FILED
United States Court of Appeals
Tenth Circuit
July 13, 2010
UNITED STATES COURT OF APPEALS
Elisabeth A. Shumaker
Clerk of Court
TENTH CIRCUIT
ANDRE LAMONT THURSTON,
Petitioner - Appellant, No. 10-3053
v. (D. Kansas)
CLAUDE CHESTER, Warden, USP- (D.C. No. 5:09-CV-03028-RDR)
Leavenworth,
Respondent - Appellee.
ORDER AND JUDGMENT *
Before HARTZ, ANDERSON, and TYMKOVICH, Circuit Judges.
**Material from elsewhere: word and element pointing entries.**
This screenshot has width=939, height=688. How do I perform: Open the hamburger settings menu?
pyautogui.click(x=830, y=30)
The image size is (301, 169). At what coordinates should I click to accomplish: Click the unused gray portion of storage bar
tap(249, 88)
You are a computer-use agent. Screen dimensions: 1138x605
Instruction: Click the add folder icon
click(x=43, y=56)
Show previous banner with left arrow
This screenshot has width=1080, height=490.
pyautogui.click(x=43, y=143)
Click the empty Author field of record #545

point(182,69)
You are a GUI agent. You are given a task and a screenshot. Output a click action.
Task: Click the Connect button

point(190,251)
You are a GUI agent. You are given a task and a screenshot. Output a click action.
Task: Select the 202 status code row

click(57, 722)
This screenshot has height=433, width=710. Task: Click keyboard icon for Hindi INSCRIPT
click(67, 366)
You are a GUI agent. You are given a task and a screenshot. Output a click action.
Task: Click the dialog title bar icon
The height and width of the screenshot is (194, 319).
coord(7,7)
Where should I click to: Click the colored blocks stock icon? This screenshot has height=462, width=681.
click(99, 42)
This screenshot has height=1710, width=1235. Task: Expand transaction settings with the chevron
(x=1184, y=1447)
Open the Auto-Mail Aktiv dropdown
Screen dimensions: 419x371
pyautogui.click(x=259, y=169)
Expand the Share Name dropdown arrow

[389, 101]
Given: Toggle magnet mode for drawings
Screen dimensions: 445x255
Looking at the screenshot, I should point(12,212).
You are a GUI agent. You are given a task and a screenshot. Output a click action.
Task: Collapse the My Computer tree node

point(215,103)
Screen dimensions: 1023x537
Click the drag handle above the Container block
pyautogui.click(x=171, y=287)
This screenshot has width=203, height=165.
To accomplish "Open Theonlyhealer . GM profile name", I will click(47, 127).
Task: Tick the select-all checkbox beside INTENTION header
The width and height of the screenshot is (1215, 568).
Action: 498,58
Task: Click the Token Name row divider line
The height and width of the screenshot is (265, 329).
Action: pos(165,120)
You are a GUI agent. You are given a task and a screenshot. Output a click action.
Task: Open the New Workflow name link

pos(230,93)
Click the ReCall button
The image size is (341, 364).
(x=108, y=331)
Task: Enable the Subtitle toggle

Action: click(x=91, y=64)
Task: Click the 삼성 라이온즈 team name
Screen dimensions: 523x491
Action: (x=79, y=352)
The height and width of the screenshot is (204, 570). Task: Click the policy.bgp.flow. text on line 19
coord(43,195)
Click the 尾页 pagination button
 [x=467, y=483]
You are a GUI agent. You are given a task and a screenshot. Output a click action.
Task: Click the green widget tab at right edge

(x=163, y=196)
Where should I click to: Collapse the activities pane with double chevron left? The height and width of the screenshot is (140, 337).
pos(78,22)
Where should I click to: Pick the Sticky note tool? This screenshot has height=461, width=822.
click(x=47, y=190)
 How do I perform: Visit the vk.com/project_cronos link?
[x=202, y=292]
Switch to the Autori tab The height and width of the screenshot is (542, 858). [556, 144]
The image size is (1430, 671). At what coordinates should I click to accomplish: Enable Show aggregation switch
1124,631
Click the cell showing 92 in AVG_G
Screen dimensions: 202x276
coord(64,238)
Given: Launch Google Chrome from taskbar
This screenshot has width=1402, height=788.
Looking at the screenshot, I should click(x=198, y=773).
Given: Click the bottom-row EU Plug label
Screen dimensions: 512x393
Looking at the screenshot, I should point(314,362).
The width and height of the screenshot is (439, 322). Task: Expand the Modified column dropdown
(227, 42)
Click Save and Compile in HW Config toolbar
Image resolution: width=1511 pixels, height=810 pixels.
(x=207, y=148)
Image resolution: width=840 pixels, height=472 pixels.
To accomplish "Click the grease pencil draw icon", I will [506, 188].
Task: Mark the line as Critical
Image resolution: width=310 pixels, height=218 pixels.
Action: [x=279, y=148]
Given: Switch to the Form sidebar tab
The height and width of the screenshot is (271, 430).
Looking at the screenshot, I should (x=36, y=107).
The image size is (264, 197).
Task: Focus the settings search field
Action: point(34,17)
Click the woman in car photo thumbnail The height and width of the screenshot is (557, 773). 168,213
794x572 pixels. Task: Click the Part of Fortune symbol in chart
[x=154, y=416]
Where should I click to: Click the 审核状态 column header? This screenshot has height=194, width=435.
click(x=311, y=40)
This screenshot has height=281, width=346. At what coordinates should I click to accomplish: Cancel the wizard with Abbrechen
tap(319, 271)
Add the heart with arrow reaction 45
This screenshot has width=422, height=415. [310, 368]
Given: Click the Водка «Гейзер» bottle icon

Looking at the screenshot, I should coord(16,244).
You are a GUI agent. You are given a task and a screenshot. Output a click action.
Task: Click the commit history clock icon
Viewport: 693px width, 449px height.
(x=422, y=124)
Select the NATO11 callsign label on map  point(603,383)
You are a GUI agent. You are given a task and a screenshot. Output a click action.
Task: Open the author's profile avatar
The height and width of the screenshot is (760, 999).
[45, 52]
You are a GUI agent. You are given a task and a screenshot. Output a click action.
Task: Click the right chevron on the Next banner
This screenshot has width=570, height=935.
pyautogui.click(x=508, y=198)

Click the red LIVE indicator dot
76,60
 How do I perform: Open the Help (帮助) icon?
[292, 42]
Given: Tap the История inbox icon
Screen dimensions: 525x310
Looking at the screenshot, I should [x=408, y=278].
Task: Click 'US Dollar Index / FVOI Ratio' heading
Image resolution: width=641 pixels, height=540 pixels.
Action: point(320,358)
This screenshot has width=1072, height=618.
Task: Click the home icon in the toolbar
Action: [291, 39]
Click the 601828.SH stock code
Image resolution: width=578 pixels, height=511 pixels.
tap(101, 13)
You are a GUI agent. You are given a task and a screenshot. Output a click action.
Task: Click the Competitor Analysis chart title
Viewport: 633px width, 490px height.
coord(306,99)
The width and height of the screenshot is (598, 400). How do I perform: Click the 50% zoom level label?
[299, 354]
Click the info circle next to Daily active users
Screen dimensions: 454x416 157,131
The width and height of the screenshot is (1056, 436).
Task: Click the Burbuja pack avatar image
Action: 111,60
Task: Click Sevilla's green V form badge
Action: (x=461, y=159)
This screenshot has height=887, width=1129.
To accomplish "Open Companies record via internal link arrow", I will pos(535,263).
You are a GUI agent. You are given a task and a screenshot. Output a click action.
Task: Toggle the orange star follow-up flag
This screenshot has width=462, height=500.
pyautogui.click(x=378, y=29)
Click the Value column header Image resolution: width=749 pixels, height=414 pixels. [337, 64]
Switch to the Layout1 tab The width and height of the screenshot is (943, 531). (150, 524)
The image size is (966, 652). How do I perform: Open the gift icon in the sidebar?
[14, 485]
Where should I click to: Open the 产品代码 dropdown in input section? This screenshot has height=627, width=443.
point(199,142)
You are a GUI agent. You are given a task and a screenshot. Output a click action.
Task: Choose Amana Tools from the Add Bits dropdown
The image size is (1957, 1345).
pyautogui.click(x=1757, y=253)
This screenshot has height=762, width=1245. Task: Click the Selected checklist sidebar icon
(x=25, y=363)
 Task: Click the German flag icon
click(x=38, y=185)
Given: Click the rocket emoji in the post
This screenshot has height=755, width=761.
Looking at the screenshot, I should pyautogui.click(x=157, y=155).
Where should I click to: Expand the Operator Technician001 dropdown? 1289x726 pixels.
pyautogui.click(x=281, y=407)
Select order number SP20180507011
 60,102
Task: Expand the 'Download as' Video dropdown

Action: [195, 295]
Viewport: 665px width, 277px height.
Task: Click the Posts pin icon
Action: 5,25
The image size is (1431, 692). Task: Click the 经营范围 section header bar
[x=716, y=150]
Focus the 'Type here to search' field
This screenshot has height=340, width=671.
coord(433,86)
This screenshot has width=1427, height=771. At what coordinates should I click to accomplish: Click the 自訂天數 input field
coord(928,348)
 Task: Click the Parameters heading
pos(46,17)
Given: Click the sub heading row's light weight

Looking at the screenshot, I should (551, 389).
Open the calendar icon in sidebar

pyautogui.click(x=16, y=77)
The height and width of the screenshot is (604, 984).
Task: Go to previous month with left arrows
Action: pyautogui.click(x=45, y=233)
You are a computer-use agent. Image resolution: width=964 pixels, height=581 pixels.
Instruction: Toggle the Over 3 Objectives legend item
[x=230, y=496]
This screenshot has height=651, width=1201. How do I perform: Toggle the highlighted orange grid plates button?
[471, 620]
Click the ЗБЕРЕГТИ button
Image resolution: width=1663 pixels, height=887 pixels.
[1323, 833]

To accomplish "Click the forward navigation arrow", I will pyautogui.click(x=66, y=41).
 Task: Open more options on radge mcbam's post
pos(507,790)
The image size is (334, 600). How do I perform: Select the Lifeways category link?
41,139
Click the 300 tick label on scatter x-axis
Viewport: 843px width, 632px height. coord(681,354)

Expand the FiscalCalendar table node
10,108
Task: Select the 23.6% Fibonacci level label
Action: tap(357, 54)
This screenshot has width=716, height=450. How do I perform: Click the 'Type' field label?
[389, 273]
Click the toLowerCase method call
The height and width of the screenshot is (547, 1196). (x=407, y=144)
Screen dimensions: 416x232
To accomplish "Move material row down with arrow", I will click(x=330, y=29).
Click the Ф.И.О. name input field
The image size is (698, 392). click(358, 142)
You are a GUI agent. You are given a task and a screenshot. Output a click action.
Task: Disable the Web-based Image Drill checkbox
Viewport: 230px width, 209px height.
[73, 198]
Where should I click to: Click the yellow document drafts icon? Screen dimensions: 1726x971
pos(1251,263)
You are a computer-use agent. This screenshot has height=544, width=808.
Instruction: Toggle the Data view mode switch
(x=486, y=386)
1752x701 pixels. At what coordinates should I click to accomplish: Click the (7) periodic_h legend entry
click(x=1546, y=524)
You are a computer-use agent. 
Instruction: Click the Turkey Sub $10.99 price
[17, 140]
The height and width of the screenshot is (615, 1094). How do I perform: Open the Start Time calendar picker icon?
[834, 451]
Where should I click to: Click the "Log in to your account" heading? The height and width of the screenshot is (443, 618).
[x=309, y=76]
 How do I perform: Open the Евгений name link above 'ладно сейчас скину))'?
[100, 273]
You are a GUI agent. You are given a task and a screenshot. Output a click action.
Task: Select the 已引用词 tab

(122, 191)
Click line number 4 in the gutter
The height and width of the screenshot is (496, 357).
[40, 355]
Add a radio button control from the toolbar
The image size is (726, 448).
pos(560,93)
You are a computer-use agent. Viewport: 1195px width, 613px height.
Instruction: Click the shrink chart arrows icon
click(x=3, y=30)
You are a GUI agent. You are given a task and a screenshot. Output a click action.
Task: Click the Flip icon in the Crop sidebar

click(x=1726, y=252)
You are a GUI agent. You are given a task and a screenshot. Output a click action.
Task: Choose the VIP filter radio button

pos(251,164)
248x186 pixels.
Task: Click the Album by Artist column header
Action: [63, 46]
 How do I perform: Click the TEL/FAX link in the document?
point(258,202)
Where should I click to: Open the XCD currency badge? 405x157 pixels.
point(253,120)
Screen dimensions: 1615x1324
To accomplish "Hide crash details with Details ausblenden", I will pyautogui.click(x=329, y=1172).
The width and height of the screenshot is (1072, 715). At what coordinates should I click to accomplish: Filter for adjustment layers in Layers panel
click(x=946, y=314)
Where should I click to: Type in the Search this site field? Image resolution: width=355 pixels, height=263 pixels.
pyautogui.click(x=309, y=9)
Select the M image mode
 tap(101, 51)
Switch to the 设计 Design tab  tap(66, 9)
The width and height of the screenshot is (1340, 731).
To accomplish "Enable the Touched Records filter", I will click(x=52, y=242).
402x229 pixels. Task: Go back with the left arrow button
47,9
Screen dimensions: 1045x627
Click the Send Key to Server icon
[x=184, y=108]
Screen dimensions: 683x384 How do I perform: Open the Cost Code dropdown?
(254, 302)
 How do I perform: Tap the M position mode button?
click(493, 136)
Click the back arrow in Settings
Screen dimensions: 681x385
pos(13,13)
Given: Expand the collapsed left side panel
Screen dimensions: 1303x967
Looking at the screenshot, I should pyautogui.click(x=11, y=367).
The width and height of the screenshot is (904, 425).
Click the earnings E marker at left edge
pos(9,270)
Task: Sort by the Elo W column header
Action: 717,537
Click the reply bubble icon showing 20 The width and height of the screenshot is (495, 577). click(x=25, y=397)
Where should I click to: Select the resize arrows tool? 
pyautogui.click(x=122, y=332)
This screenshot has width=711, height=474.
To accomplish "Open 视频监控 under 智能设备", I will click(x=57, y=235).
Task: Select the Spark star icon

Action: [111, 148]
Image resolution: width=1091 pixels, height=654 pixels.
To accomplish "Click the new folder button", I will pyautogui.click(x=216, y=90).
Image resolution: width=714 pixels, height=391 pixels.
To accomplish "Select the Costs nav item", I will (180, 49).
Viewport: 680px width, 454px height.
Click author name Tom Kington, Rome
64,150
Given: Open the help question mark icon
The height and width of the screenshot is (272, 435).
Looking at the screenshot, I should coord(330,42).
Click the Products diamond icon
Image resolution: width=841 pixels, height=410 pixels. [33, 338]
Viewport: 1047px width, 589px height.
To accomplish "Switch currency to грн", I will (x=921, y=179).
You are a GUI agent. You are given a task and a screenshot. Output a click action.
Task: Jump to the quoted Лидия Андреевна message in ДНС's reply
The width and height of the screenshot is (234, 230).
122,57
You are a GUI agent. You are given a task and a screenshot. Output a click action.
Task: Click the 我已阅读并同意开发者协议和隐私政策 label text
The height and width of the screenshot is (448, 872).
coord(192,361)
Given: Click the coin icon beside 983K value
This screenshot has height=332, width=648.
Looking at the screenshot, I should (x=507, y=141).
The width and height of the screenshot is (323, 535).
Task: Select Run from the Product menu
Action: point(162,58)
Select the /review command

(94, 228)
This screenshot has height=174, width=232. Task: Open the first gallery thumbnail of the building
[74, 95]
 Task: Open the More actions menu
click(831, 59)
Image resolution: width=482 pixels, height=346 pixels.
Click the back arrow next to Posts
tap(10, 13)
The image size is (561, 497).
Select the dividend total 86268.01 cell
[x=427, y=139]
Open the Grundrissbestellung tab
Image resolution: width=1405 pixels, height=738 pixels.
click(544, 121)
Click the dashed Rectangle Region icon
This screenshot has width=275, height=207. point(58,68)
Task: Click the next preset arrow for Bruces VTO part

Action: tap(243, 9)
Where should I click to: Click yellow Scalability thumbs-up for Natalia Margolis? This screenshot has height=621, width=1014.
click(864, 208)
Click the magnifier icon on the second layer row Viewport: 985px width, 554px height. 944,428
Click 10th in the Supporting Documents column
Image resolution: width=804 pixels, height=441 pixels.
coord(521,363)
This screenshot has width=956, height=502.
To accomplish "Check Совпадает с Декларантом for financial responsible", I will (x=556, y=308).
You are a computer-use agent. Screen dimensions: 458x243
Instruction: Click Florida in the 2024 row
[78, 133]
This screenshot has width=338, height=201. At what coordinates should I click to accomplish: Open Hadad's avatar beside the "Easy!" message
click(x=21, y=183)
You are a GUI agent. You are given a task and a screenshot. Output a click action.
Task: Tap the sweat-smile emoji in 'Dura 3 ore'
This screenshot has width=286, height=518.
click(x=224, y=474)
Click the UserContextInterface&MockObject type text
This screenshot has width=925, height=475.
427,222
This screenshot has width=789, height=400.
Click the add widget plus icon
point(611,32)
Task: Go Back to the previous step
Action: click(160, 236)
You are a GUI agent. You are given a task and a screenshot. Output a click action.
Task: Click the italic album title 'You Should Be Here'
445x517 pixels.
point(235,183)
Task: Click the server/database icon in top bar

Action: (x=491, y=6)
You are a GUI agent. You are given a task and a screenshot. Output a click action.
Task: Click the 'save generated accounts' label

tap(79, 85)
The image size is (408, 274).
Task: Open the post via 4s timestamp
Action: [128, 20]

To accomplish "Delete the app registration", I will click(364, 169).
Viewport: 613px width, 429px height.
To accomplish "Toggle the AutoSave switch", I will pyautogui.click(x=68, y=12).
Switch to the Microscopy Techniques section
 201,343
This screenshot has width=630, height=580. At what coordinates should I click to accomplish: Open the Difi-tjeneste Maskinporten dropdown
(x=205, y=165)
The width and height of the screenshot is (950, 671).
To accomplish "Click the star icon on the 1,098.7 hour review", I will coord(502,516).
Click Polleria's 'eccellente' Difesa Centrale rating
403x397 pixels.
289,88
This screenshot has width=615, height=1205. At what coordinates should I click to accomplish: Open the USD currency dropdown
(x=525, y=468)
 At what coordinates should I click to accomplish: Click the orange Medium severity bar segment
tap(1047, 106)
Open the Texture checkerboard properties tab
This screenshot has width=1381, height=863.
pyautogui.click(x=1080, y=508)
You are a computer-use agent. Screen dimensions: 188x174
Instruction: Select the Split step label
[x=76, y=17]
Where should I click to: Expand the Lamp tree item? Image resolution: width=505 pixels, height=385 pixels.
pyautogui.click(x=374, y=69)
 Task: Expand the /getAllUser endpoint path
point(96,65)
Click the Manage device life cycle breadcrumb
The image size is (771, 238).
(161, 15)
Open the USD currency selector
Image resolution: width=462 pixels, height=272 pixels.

Andre Lamont Thurston, a federal prisoner appearing pro se, appeals the
dismissal by the United States District Court for the District of Kansas of his
application for relief under 28 U.S.C. § 2241. He also appeals the denial of his
motion for reconsideration. He claims that he will suffer the effects of not
participating in the Federal Bureau of Prisons’ Inmate Financial Responsibility
*
After examining the briefs and appellate record, this panel has determined
unanimously to honor the parties’ request for a decision on the briefs without oral
argument. See Fed. R. App. P. 34(f); 10th Cir. R. 34.1(G). The case is therefore
ordered submitted without oral argument. This order and judgment is not binding
precedent except under the doctrines of law of the case, res judicata, and
collateral estoppel. It may be cited, however, for its persuasive value consistent
with Fed. R. App. P. 32.1 and 10th Cir. R. 32.1.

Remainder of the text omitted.